◆ RECORDS FOR THE EXERCISE ◆
┄┄┄┄┄┄┄┄┄┄
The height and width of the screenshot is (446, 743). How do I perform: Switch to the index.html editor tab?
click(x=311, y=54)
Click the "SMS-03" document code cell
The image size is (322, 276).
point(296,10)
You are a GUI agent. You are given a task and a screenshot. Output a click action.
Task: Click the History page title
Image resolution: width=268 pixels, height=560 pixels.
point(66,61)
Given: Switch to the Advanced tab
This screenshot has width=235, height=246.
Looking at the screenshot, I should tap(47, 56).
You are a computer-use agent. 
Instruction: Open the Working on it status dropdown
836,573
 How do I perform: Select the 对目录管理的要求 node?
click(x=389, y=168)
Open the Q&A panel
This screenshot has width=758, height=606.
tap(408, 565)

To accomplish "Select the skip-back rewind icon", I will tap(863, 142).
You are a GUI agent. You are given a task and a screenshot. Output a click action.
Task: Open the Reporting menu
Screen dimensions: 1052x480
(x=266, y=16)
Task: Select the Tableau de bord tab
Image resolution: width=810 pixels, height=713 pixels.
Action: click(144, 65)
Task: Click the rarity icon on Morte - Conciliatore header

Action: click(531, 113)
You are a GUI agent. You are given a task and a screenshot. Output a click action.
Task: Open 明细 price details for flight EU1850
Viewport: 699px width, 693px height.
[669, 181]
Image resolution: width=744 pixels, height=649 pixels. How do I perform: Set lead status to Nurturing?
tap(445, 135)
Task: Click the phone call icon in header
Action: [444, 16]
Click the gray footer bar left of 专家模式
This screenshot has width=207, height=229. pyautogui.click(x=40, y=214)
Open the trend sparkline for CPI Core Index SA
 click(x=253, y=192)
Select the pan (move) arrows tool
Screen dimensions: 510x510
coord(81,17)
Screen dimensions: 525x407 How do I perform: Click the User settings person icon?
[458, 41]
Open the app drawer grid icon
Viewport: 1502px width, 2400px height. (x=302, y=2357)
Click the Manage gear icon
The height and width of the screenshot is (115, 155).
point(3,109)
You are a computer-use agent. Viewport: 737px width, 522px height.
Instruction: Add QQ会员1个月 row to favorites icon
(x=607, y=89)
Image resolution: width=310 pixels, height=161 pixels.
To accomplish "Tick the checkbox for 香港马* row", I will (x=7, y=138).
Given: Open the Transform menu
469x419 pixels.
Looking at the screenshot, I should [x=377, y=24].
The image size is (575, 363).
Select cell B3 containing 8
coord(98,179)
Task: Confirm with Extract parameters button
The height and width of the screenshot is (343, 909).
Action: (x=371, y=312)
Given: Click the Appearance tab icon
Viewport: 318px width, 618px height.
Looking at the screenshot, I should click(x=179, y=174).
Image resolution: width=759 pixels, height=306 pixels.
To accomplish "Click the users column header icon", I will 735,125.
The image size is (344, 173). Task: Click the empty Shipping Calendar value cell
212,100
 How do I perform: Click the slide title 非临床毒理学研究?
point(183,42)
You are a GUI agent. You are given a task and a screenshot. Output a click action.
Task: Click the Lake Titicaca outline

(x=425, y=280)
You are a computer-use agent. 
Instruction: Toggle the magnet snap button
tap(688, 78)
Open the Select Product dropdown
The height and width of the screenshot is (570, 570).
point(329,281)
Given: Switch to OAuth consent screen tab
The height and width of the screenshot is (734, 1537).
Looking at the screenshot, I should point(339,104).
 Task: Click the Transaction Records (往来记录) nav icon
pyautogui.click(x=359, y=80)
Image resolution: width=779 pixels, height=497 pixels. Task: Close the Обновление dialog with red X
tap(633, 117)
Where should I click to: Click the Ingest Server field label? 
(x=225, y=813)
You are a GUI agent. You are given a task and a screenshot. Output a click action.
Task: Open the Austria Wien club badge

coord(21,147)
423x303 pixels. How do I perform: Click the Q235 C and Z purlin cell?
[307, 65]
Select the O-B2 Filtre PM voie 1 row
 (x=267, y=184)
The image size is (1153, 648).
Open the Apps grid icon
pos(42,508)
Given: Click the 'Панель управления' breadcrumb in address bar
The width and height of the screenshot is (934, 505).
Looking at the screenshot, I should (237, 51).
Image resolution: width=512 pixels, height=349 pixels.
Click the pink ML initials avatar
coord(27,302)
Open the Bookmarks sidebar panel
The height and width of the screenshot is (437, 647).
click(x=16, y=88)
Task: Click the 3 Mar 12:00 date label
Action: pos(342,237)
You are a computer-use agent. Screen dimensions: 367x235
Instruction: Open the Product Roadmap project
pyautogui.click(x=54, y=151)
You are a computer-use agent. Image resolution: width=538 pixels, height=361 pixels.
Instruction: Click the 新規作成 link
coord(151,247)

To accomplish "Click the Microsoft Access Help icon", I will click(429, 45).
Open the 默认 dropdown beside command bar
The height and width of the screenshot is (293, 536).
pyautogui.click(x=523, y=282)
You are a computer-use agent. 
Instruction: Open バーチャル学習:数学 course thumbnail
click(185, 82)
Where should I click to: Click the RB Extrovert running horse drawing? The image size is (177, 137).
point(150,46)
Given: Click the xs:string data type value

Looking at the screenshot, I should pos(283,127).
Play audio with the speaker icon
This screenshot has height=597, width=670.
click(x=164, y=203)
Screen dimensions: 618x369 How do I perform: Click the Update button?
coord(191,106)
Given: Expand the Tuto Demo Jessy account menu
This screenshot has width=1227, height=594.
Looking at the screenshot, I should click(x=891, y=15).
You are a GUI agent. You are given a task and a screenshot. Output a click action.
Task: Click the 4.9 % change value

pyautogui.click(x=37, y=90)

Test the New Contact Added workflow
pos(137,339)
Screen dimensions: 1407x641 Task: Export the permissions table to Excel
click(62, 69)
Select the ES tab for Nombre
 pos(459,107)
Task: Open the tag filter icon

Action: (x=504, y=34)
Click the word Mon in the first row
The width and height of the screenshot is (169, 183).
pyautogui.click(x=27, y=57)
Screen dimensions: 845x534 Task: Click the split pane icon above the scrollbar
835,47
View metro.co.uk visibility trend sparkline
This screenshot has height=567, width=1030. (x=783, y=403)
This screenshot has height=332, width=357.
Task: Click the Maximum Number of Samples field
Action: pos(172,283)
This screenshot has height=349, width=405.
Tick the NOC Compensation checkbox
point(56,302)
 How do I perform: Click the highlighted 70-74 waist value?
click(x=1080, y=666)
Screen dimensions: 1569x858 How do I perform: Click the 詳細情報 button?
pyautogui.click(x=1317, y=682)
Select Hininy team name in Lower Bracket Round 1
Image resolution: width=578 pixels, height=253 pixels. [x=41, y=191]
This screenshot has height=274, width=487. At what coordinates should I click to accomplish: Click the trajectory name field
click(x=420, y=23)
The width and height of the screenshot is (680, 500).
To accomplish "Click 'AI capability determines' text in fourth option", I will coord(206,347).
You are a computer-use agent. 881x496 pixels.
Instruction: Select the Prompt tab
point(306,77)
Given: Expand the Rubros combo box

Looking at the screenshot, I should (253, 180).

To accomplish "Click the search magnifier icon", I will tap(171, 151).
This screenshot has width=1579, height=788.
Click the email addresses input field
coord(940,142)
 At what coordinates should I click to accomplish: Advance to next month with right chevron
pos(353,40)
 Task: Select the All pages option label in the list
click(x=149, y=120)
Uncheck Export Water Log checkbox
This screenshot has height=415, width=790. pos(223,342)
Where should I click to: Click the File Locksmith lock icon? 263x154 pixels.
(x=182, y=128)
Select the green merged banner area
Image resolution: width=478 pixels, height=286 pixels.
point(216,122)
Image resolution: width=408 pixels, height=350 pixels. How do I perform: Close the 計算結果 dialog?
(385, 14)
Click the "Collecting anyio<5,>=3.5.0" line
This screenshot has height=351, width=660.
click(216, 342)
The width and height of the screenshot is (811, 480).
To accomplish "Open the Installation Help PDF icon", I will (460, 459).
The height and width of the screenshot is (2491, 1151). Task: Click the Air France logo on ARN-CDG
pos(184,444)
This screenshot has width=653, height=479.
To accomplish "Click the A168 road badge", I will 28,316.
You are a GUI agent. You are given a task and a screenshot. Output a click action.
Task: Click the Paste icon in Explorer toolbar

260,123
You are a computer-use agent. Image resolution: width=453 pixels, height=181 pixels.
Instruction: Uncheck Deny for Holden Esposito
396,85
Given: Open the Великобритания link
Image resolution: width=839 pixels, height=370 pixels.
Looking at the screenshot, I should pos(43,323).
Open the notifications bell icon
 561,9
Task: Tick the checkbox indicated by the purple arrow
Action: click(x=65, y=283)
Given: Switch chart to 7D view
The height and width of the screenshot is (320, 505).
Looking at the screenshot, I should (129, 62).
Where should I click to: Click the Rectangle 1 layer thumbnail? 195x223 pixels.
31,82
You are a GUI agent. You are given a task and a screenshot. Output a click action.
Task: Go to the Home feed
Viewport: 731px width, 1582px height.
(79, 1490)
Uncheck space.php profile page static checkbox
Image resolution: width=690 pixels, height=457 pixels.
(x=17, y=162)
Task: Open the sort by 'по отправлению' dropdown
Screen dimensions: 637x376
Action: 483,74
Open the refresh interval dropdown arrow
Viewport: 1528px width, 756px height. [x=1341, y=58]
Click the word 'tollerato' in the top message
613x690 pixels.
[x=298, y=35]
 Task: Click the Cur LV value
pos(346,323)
┄┄┄┄┄┄┄┄┄┄
◆ TASK INSTRUCTIONS ◆
From the entries above, copy out every line where the string "menu" appears.

◆ SOLVED EXERCISE ◆
Task: Open the Reporting menu
Given: Open the Transform menu
Given: Expand the Tuto Demo Jessy account menu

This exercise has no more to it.